Now, about the music ...

The album begins with Lamonega's solo bass introduction to the track ‘Vera’. His tone is rich, and the legato phrases and double-stops lay a strong foundation for his bandmates. When the other join, the piano’s hypnotic arpeggios and the solid pulse of the percussion generate a mounting intensity. Throughout, the motion is generated by the energy of repetition, growing every higher until it breaks, where at the end Lamonega is left alone, again, to end the track.

The Mal Waldron tune ‘Snake Out’ begins with Shocron concentrating on the piano’s lower register, her attack is sharp and determined. These are not delicate or tender melodies being expressed, rather the trio is making a bold musical statement. The interconnectedness of their approach is the focus here, and the intensity of the song is the result of years of close listening and strong reactions.

Skipping ahead, on the title track ‘Tensegridad’, Shocron is melodic and driving, the strident movement of the chords giving the song its geometric shape. A quick build-up ensues with Diaz’s drums follow along, reacting and ultimately reinforcing the angles, and finally hooking up with Lamonega’s brisk walking lines, which adds a heft to the captivating, and all to soon over, track.

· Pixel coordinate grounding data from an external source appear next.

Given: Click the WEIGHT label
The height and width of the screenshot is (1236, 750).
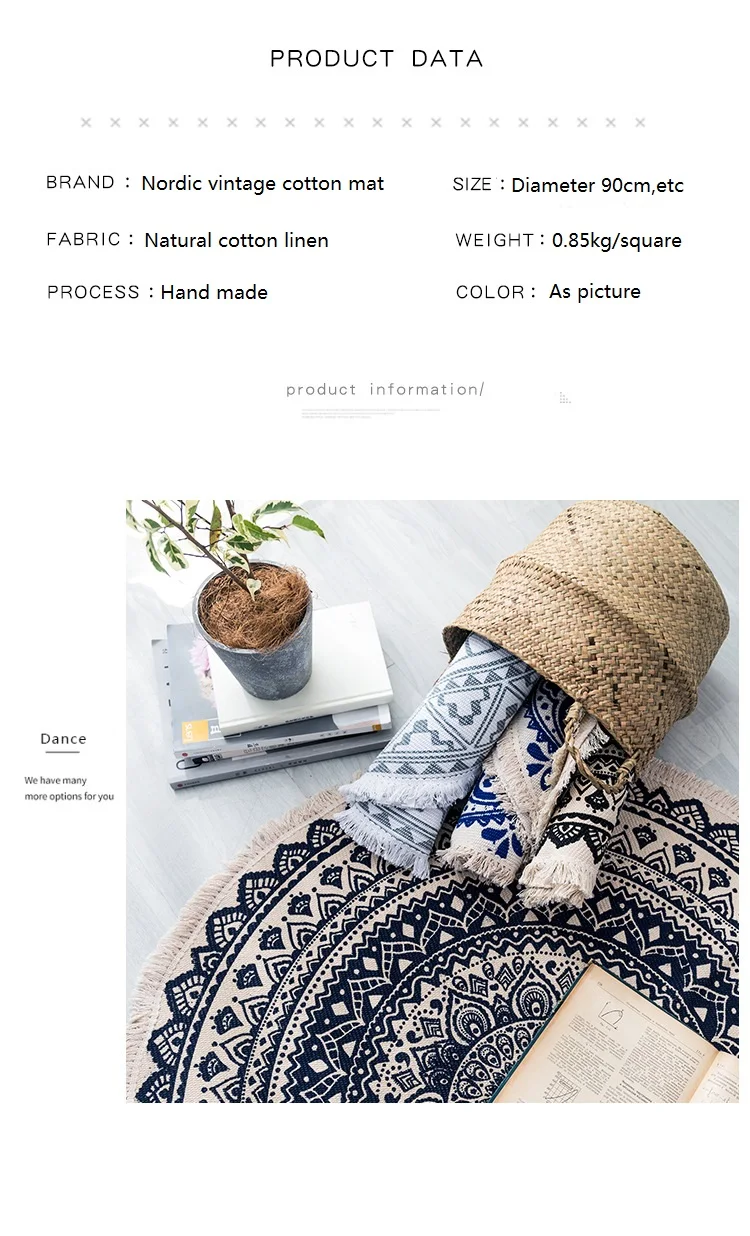Looking at the screenshot, I should (x=495, y=240).
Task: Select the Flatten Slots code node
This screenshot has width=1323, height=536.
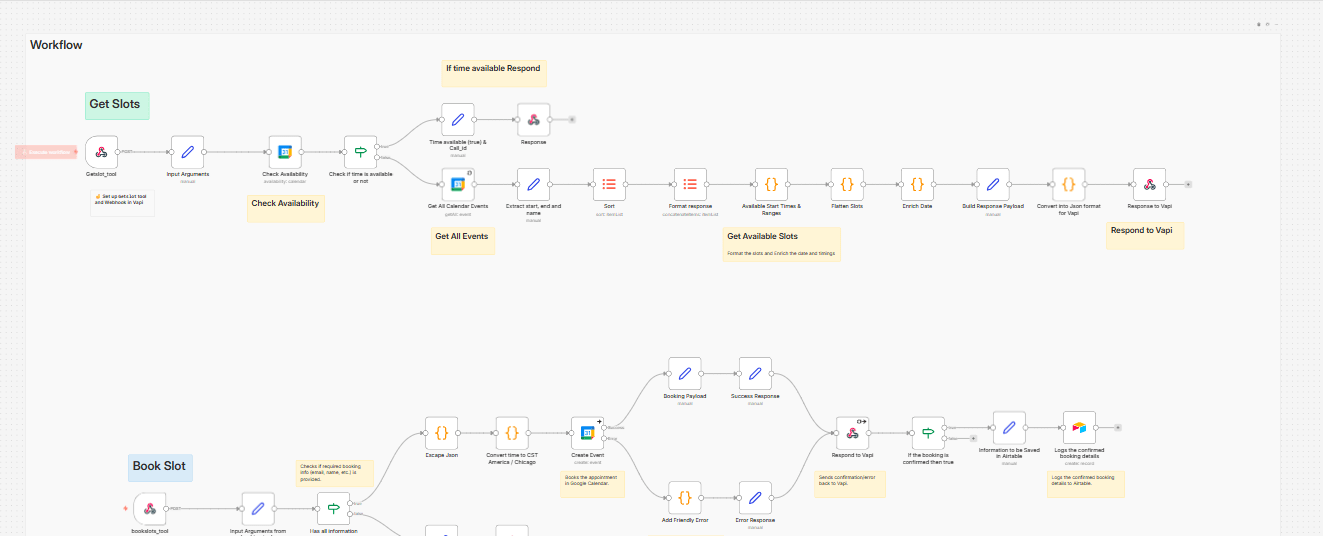Action: 847,185
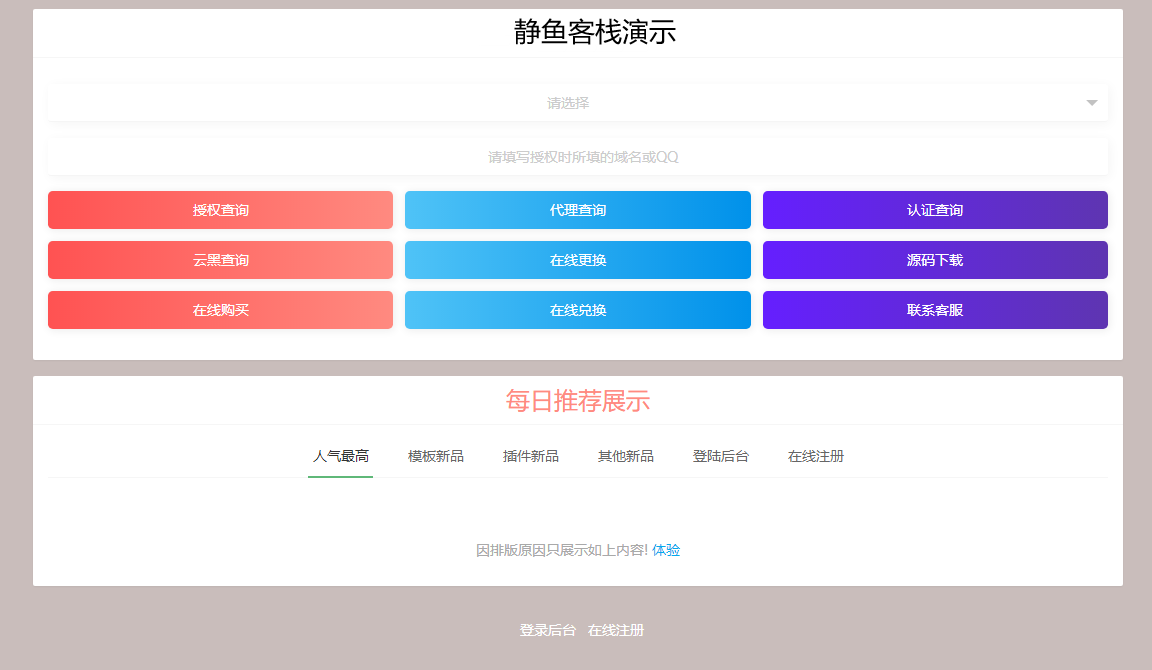This screenshot has width=1152, height=670.
Task: Focus the domain or QQ input field
Action: (x=577, y=157)
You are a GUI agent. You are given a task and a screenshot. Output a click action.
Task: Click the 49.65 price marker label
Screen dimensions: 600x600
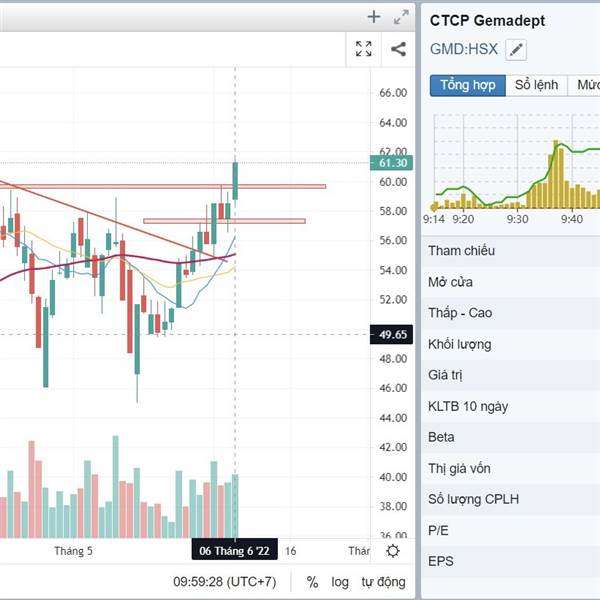(390, 335)
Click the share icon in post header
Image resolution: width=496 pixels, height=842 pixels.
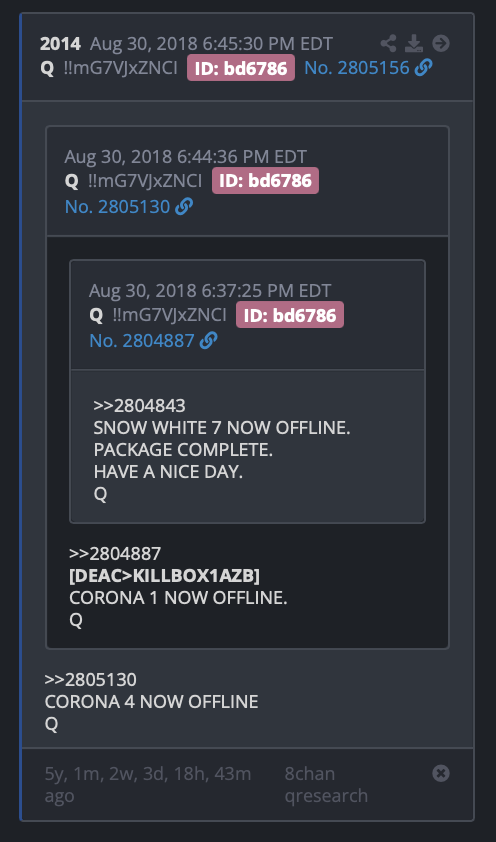pyautogui.click(x=389, y=43)
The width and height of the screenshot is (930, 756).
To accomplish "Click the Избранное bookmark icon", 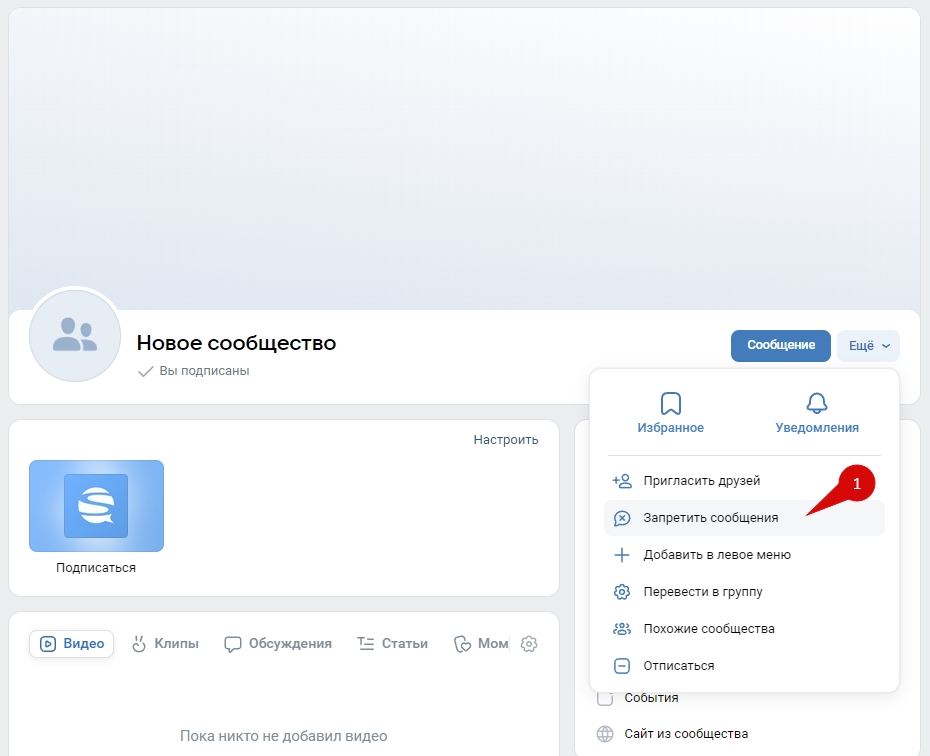I will [670, 403].
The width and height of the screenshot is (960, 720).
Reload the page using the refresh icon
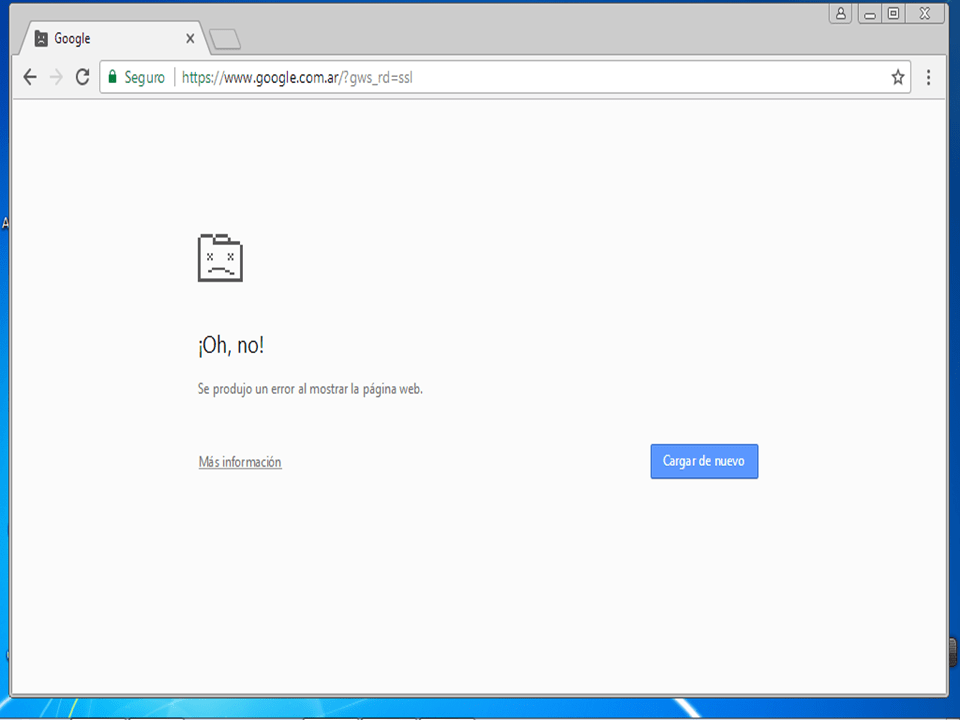82,76

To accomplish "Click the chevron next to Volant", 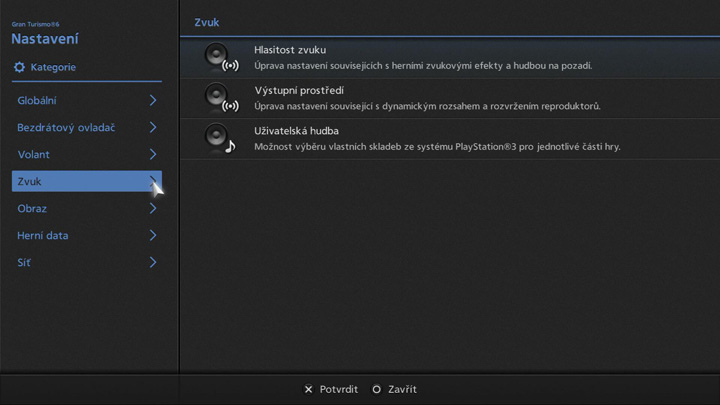I will (x=153, y=155).
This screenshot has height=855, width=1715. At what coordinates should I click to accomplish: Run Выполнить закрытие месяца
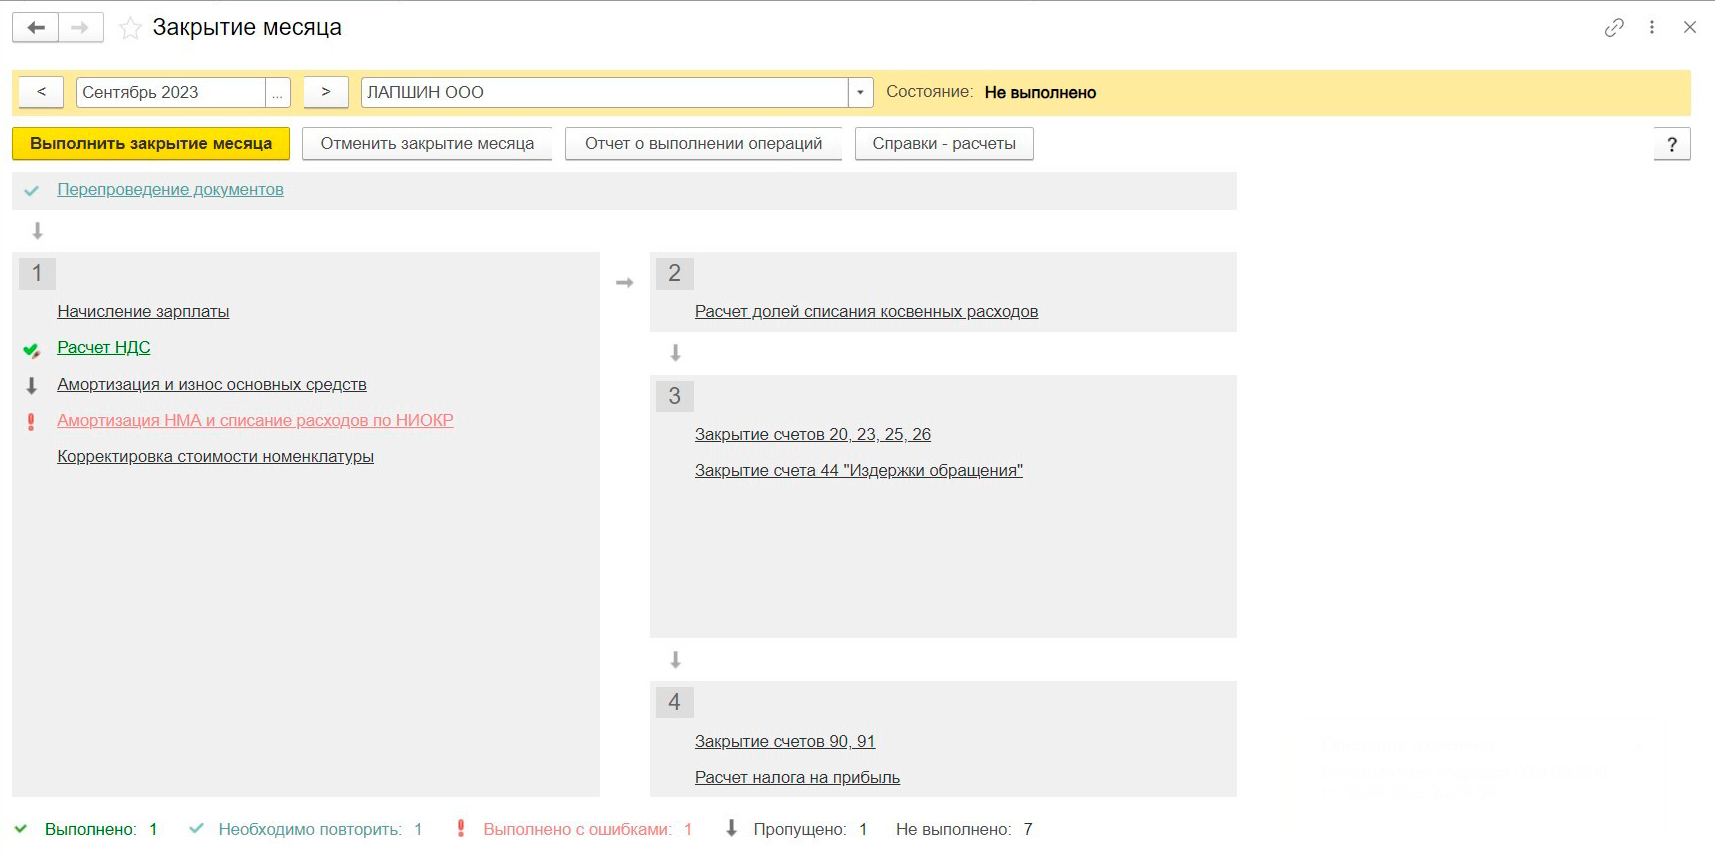(x=151, y=144)
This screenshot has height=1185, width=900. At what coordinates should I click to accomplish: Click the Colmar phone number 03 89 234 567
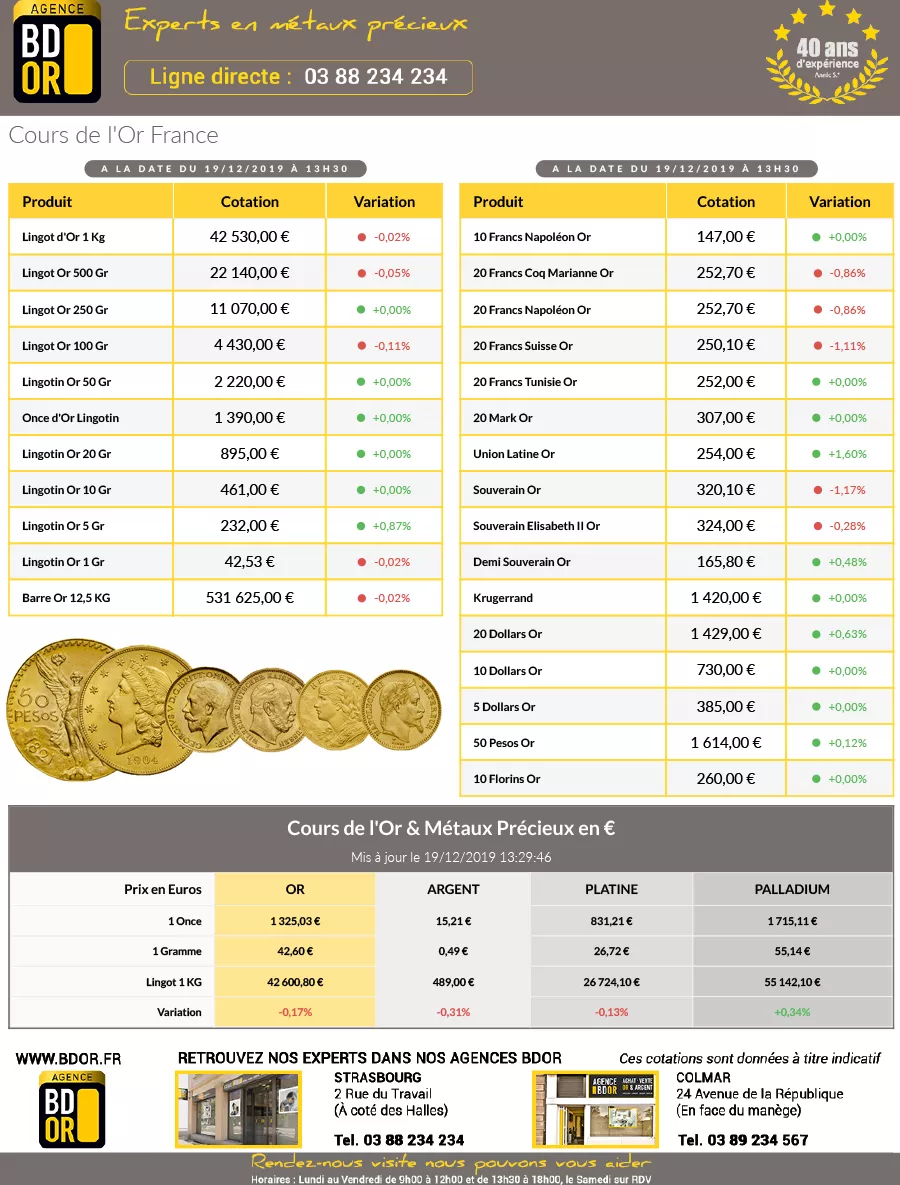pos(743,1140)
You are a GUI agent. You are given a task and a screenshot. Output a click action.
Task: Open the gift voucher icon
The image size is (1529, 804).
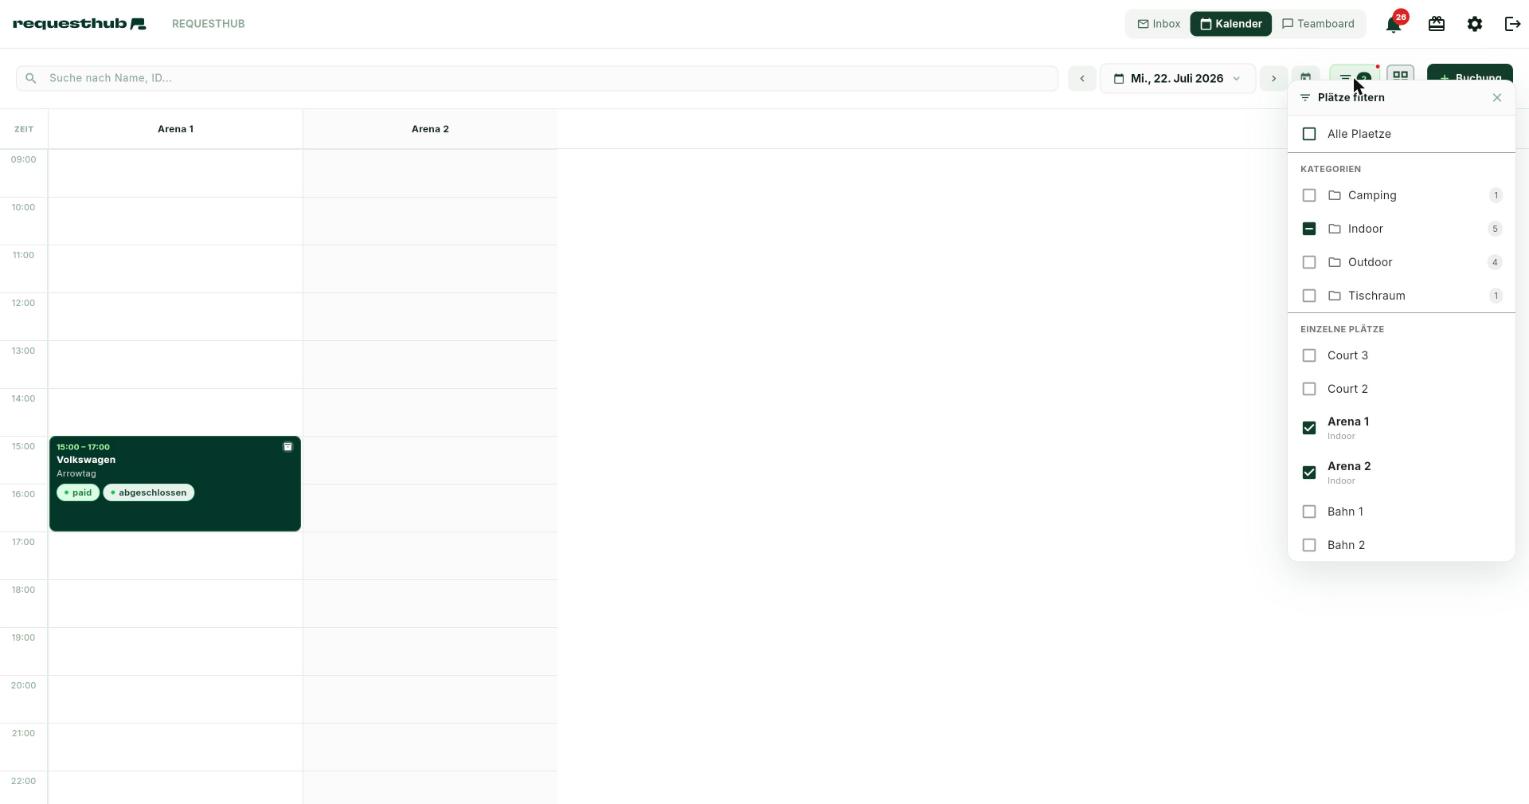(x=1436, y=24)
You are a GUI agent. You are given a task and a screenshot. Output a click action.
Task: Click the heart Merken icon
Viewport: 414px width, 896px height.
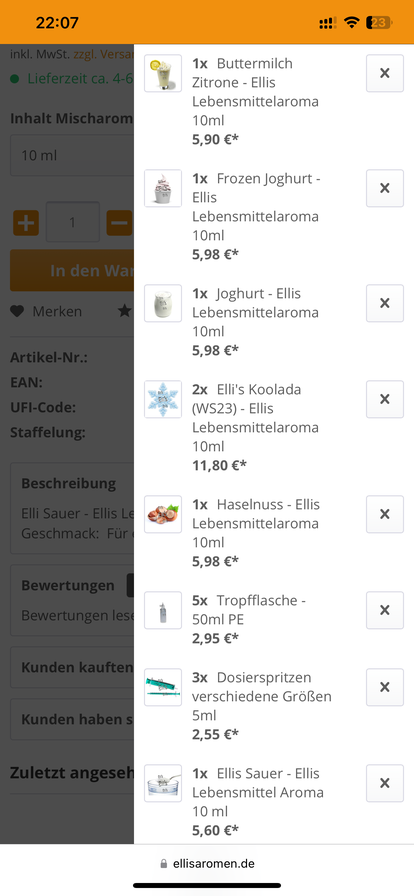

While there are many other fine tracks to explore, like the humorous and infectious ‘Casa Rodante’ and the spoken word ‘Universe Tiene Sentido’, the track ‘Connie’- a tribute to Connie Crothers, the New York based pianist, composer, and educator who passed away in 2016 - is a heartfelt tribute from Shocron. The connection between these two pianists developed on the trio’s very first trip to New York several years ago, and the emotion that imbued Crother’s work has deeply affected Shocron. The track is the emotional highlight of the recording and the juxtaposition of intense feeling with quiet reflection is incredible effective.

This is a trio with a calling to reconnect and whether or not you buy into my interconnectedness blather, along the way, the SLD trio is making moving, creative, and thoughtful music and it’s well worth your time to get your hands on the CD or download. Please regard my conflict of interest as your gain.